If you know anything about Deborah Norville’s career, you know she has experienced her share of challenges in television and radio. But she’s also enjoyed the thrill of success, receiving numerous honors, including two Emmy Awards, two AWRT Gracie Awards, as well as being named Mother of the Year by the National Mother’s Day Committee. A dedicated mother of three, best-selling author, entrepreneur and award-winning journalist, Norville celebrates her 15th year as an anchor on Inside Edition in 2010.
Her story testifies to the possibility of creating a custom-fit career, even if where you end up isn’t where you originally intended. A graduate of the University of Georgia, Norville worked briefly in the Atlanta and Chicago markets before moving on to a bumpy few years at NBC, a year on ABC Radio, followed by several years at CBS and MSNBC, and then as an anchor for Inside Edition.
She reflects on how significantly the industry has changed since she began her career. Many changes have been positive, such as the acceptance of middle-aged women in media, to the topics networks are willing to cover. “It used be that news was defined as what you needed to know to be an informed citizen,” she says. Before Sept. 11, Norville recalls some reports deemed too unpleasant simply weren’t given airtime. “It wasn’t aired because it wasn’t what people wanted to hear,” she says. The ability to keep her audience informed is something she appreciates about her career at Inside Edition. “We’re running a syndicated news program that keeps people honest, particularly in the consumer arena.”
Changing the Rules
But it’s not only the industry that’s changed. Norville’s career took off. She was busy, anchoring for both CBS and Inside Edition, and loved her work. But she realized the travel and long hours were taking a toll on her family. “I had a couple of wake-up calls while on assignment,” she says, “and I knew my most important assignment is raising my three kids.” She eventually left CBS and began to craft a career that fit her life’s priorities. “You can’t change the rules of the game when the ball is already in play,” she says.

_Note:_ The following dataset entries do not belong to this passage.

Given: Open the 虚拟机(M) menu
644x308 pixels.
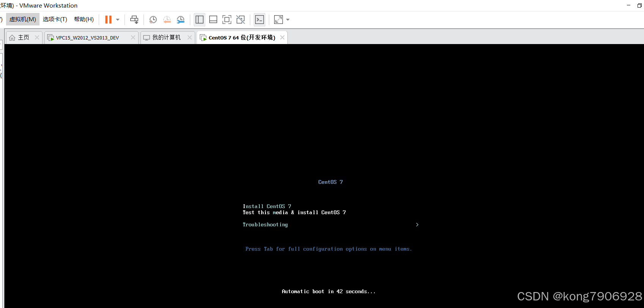Looking at the screenshot, I should [x=23, y=19].
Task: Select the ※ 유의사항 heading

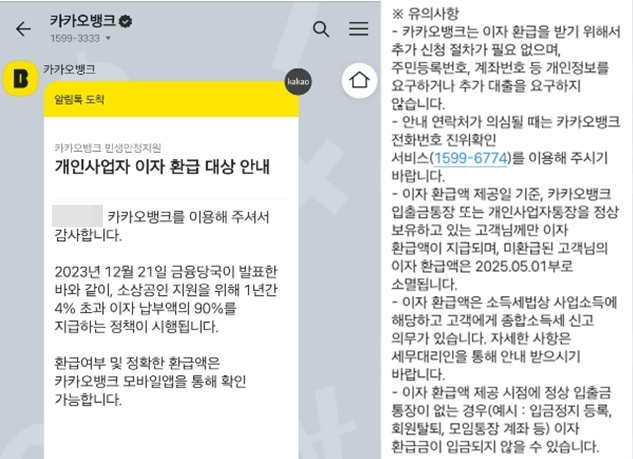Action: pyautogui.click(x=425, y=14)

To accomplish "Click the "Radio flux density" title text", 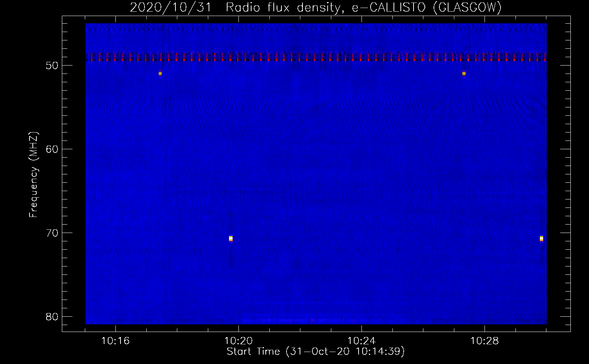I will click(x=283, y=7).

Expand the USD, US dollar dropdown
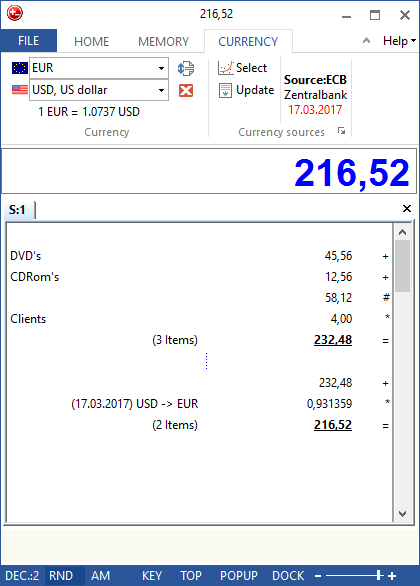click(x=161, y=90)
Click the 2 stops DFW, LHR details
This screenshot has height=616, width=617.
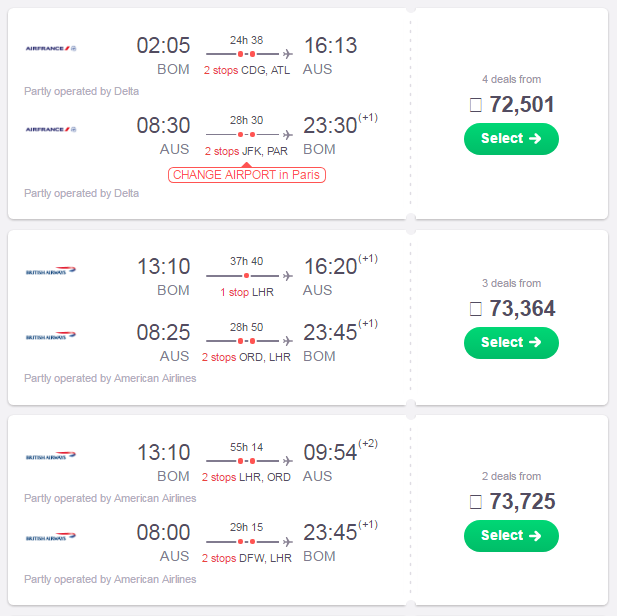tap(247, 558)
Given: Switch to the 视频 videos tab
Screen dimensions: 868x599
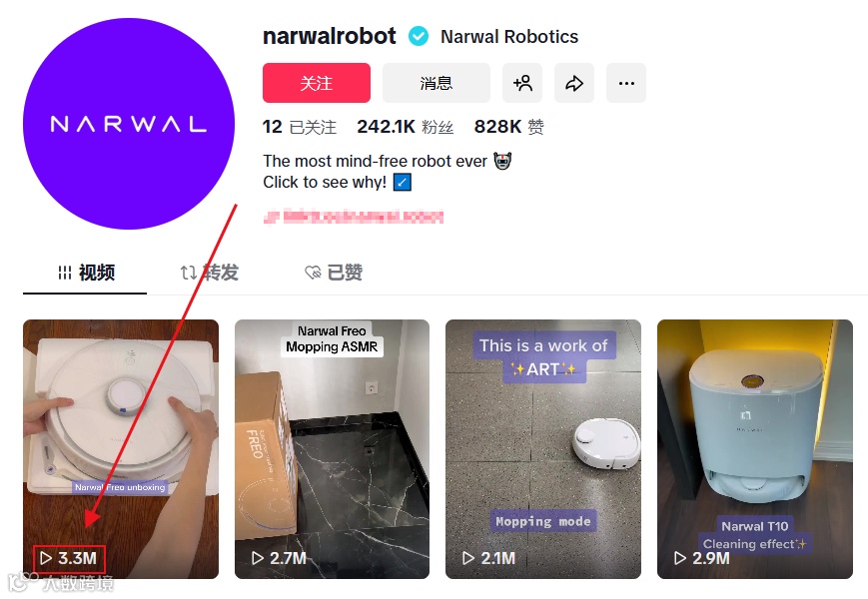Looking at the screenshot, I should pos(86,273).
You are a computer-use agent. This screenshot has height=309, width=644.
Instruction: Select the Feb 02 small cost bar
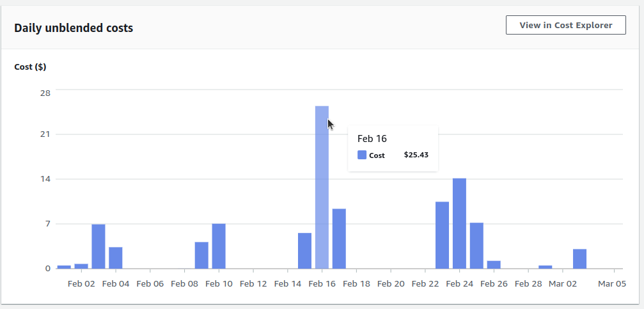(x=81, y=266)
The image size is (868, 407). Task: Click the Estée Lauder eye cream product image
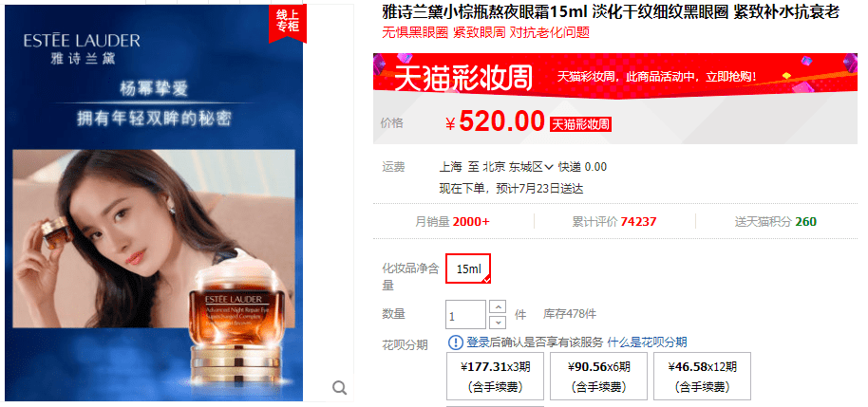[x=154, y=202]
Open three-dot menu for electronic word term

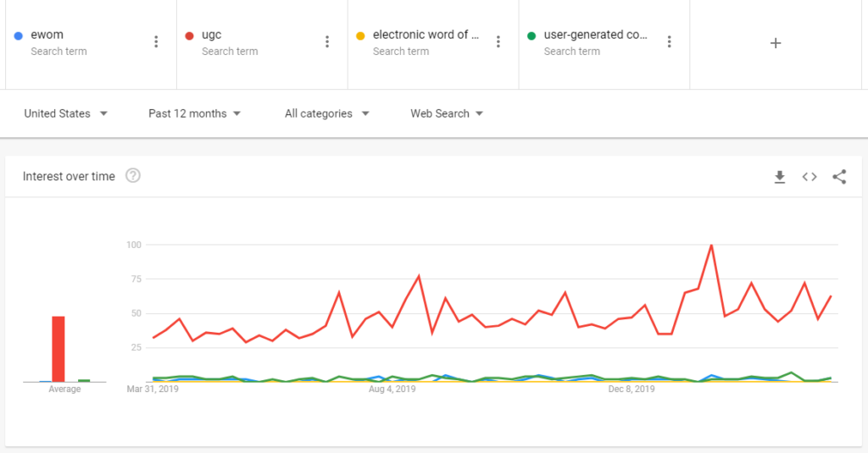click(498, 42)
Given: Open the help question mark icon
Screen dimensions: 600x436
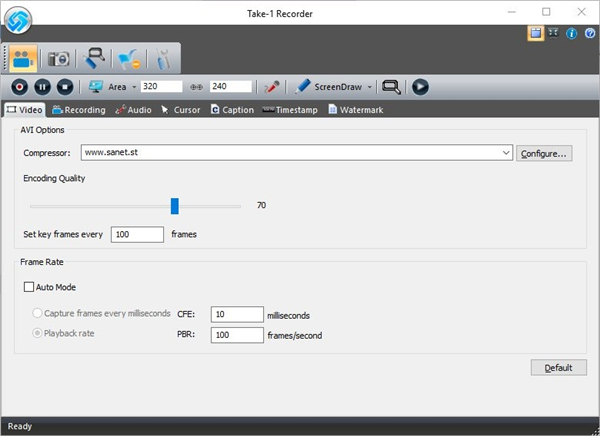Looking at the screenshot, I should click(x=588, y=33).
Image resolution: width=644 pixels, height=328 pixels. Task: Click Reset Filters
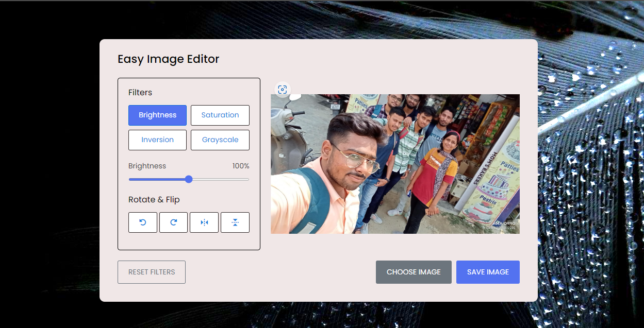[152, 272]
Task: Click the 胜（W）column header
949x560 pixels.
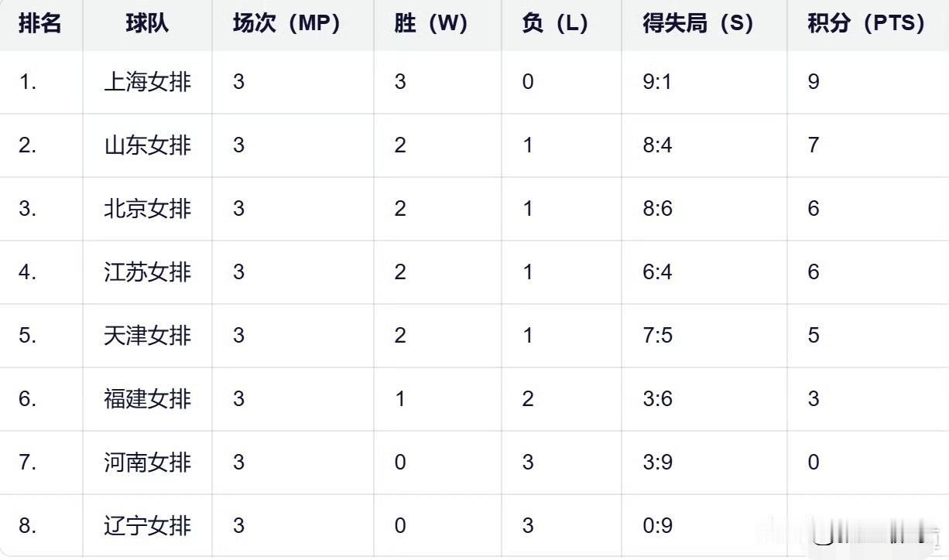Action: click(x=430, y=23)
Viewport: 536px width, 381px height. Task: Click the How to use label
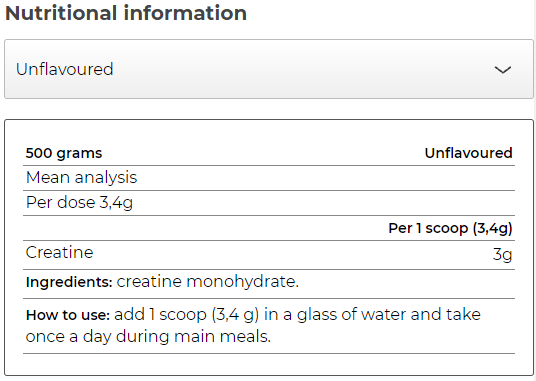(68, 315)
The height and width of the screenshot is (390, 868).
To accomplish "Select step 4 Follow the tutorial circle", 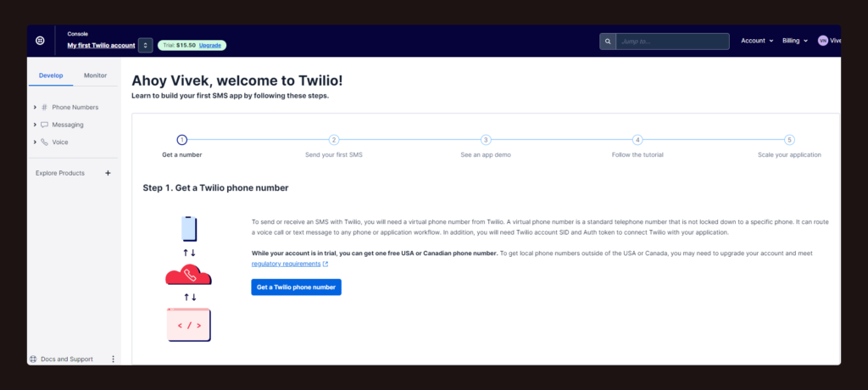I will pos(637,140).
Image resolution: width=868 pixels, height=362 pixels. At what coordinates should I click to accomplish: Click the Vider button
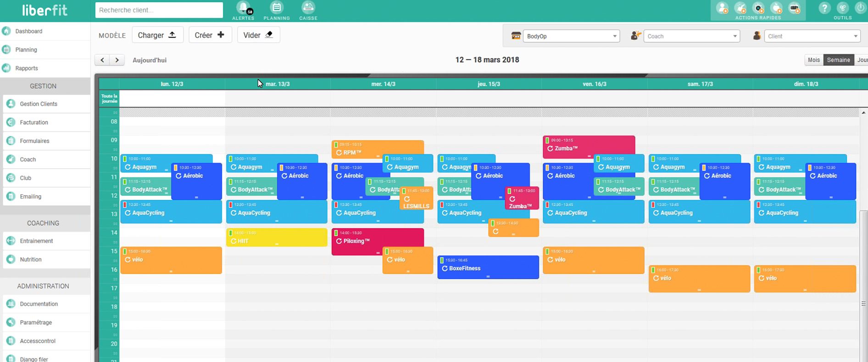coord(258,35)
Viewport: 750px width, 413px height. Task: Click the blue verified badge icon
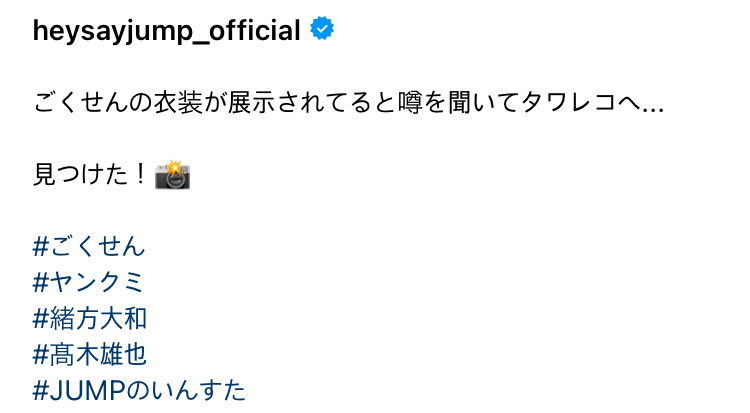[322, 28]
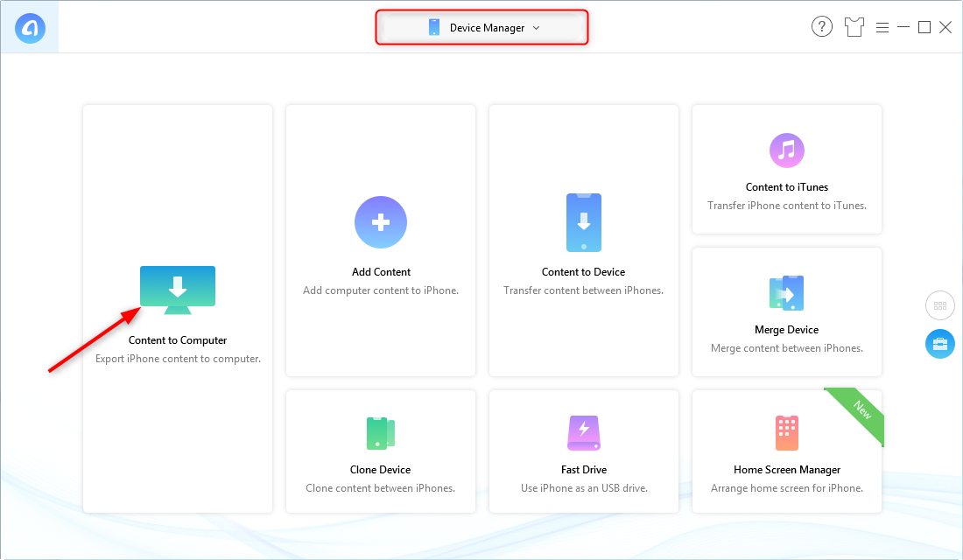Click the green corner banner color area

pos(862,408)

When she changed networks, she set new ground rules—limiting travel chief among them.
“It’s all about choices and, hopefully, about building a career where you’re able to be accommodated because your value to the organization is recognized,” she says. That’s not always easy. “I’ve always had to prove myself, but I’ve never been the person elbowing to be the first in line. I feel like I’ve had to work harder to get noticed.” But today her work has paid off. Norville’s career allows her to stretch her journalism skills through a variety of both hard-hitting and human-interest stories, while leaving time for family and other endeavors. She is a best-selling author, active with a number of charities, and in 2009 she partnered with Premier Yarns to create her own line of yarns.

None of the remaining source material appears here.